Oil spill panel focuses on blowout preventer
An off-center drilling pipe in BP's doomed Macondo well disabled a blowout preventer and prevented the fail-safe device from operating.
Mon, Apr 04 2011 at 5:08 PM
OIL SPILL: A U.S. commission is probing the explosion aboard the Deepwater Horizon rig that killed 11 workers, spewed more than 4 million barrels of oil into the Gulf of Mexico and spurred a moratorium on new deepwater drilling. (Photo: ZUMA Press)
METAIRIE, Louisiana - An off-center drilling pipe in BP's doomed Macondo well disabled a blowout-preventer and prevented the fail-safe device from operating, a technical expert told a U.S. government panel on Monday.
A U.S. commission is probing the April 20, 2010 explosion aboard the Deepwater Horizon rig that killed 11 workers, spewed more than 4 million barrels of oil into the Gulf of Mexico and spurred a federal moratorium on new deepwater oil drilling.
This week's hearings before a Coast Guard-Interior Department panel convened in a New Orleans suburb focus on the blowout preventer, a 450-ton series of valves and hydraulic rams designed to clamp down automatically on deep-sea wells in a blowout.
At the hearing, a lawyer for Cameron International, which manufactured the blowout preventer that sat on the seafloor over the Macondo well, criticized a recent technical study by Norwegian-based Det Norske Veritas.
That technical review, conducted at the behest of the government, found that cutting devices in the preventer known as blind shear rams could not sever the drilling pipe and staunch the flow.
The mile-deep well gushed into the Gulf for 87 straight days in the worst offshore oil spill in U.S. history.
At the hearing, Neil Thompson, DNV's project manager for forensics for the study, said there was "no question" that the drill pipe was off-center within the blowout preventer, leading to its failure.
Lawyers for Cameron and BP rejected DNV's findings and said there was no data to support its conclusions.
David Jones, a lawyer for Cameron, said DNV's report was based on computer modeling and not studies of the actual blowout preventer salvaged from the seafloor.
The report "contains a single hypothesis for why the BOP didn't seal the well," Jones said. "That hypothesis is based not on testing but on computer models."

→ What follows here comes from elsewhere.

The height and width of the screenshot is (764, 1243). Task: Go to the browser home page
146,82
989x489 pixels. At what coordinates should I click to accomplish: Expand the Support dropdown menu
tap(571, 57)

"Had you ever laid eyes on a BOP before this investigation?" Jones asked.
Thompson said he had not.
Jones said the Interior Department would release its own analysis of the blowout preventer in coming weeks.
Testimony is scheduled to continue through the week in the seventh set of hearings conducted by the panel, with a final report due by July 27.
This week's testimony could include officials from BP and Sperry Sun, a Halliburton unit that monitored drilling mud on the platform. Two officials from Swiss-based rig owner Transocean are not likely to appear.